# [Texto citado]
========================

A diarista Maria Diná da Silva, de 58 anos, costuma sair do Bairro Nova Vitória e caminhar até 10 quilômetros para comprar verduras na Palmares I. “Vou no sol quente, a pé, andando daqui pra lá porque não tem transporte. Tenho só os pés que Deus me deu”, desabafa.
A falta de transporte e de mercados próximos de casa, entretanto, não são os únicos problemas da mulher que vive com o neto de 18 anos no bairro mais desassistido de uma cidade que já arrecadou R$ 856.101.665,67 desde o dia 1º de janeiro deste ano até agora.
Com população estimada em 213.576 habitantes, pelo IBGE, em 2021, o município que completa 32 anos nesta segunda-feira (10) prevê arrecadar R$ 1.863.850.000,00 no ano de 2021, mas o valor pode ser maior caso o município repita a façanha do ano anterior, quando arrecadou mais de R$ 2 bilhões, graças aos royalties da mineração.
Leia mais:Para se ter uma ideia da riqueza de Parauapebas, basta compará-la à Marabá, cidade de porte semelhante e também situada na região de Carajás, cuja receita desde o dia 1º de janeiro é duas vezes menor: R$ 369.403.731,55. A previsão de Marabá para o ano de 2021 é arrecadar pouco mais de R$ 1 bilhão.
O valioso dinheiro que jorra nos cofres públicos da aniversariante, infelizmente, não se converte em benefícios a todos os cidadãos. Na verdade, percorre nem os 10 km que separam o prédio da Prefeitura Municipal do bairro na Zona Norte onde Maria Diná comprou um terreno por R$ 4 mil e vive há oito anos.
“O ruim é porque não tem um colégio, não tem um postinho de saúde, aqui a gente não tem um transporte ou um ponto pra pegar uma van, tem que descer lá embaixo”, reclama, afirmando que houve ao menos uma melhora recente: a rua principal foi revestida de bloquetes, mas só ela.
O bairro está situado em um morro e parte dos moradores convive com o medo de enxurrada e deslizamento. Além disso, emprego não há, assim como projetos sociais que incluam crianças, adultos e idosos. “Eu não sou ninguém, mas penso que o prefeito (Darci Lermen) podia enxergar que nós também somos gente, nós também merecemos ter alguma coisa nesse bairro. Precisamos de um postinho porque vamos daqui pra Palmares, andando, pra se consultar”.
Maria Diná nasceu em Monte Verde, Maranhão. De lá, mudou-se para Santa Inês. Aos 19 anos seguiu para o Pará e desembarcou em Parauapebas, onde começou a trabalhar como diarista na Serra dos Carajás. Viu a cidade nascer e crescer sob os pés.

========================

# [Tarefas]
1. Indique se cada afirmação abaixo está de acordo com a reportagem sobre Parauapebas, respondendo sim ou não e citando literalmente o trecho decisivo: (a) Maria Diná mora sozinha no bairro; (b) Maria Diná pagou R$ 4 mil pelo terreno onde vive; (c) todas as ruas do bairro receberam revestimento de bloquetes.
2. Dê prosseguimento à reportagem sobre Parauapebas a partir da última frase apresentada.

# [Conteúdo dos dados]

========================

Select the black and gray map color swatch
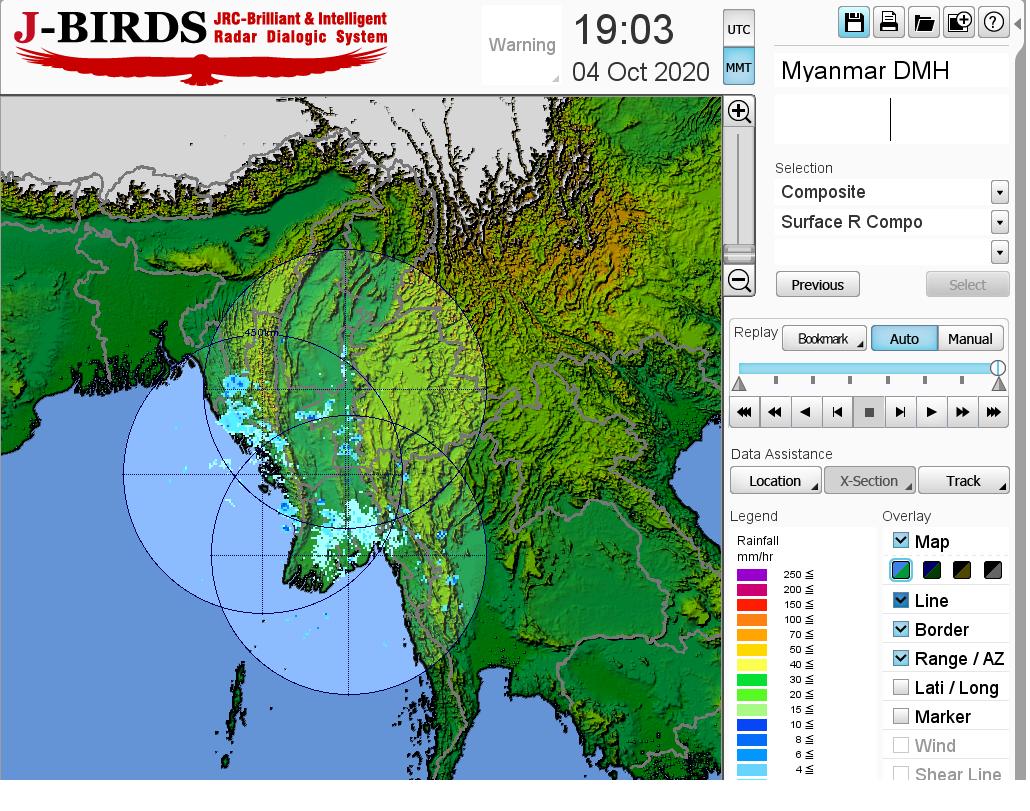 pyautogui.click(x=992, y=570)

========================

# [Resultados]
1.
(a) Não: "a mulher que vive com o neto de 18 anos"
(b) Sim: "Maria Diná comprou um terreno por R$ 4 mil"
(c) Não: "a rua principal foi revestida de bloquetes, mas só ela"

2.
“Quando cheguei só tinha duas ruas no Rio Verde. Era a Rua do Arame e a Rua do Meio. Hoje a rodoviária nem parece a que eu vi quando cheguei, porque era só uma bandinha de casa”, relembra.
O desenvolvimento da cidade, entretanto, ainda é pouco aos olhos da mulher que criou cinco filhos. “Falta melhorar as condições, as coisas são caras, tudo difícil, ninguém pode mais comprar nada, não tem dinheiro que dê pra nada e não há emprego, não tem salário, não tem nada”, desabafa. A água do bairro é abastecida de três em três dias, o mato cresce descontrolado e posto policial não existe, mesmo que o bairro figure frequentemente no noticiário policial.
De presente de aniversário para Parauapebas, Maria Diná queria melhorias para a comunidade. “Eu queria que surgisse muito emprego pro pessoal trabalhar, que tivesse projeto de trabalho. Também tem muitas crianças aí pela rua, eu vejo as crianças andarem pra cima e pra baixo, às vezes por falta de projeto da prefeitura”, avalia.
ALTO BONITO
Também na Zona Norte, tendo sido construído para oferecer 2,4 mil unidades habitacionais e transformar-se exemplo de empreendimento verticalizado para moradia do sul e sudeste do Pará, o Residencial Alto Bonito completa quatro anos no próximo mês, mas os moradores têm pouco a comemorar. Em pouco tempo há prédios esvaziados por problemas estruturais, lixo espalhado, falta de assistência às famílias que já chegaram em situação de vulnerabilidade social e criminalidade.
O aposentado Luiz Pereira da Silva, de 77 anos, mora com a esposa Maria da Conceição Silva, de 72 anos, no Bloco 14, tendo recebido o apartamento na entrega da primeira fase do projeto. O que era um sonho, já virou pesadelo e se converteu no desejo de voltar para a cidade natal, no Piauí. “A permissão é de Deus, mas minha vontade é ir embora pra Pimenteiro, minha cidade, viver o resto da minha vida sossegado. Aqui nem dormir um sono eu posso direito”.
Segundo ele, a promessa era de se viver no cartão postal da cidade, mas a realidade é um bairro abandonado.
“Aqui não temos segurança e ninguém olha pra cá. Os políticos só vêm aqui pra pedir voto. Quem manda neste lugar somos nós, não é o poder público”, afirma.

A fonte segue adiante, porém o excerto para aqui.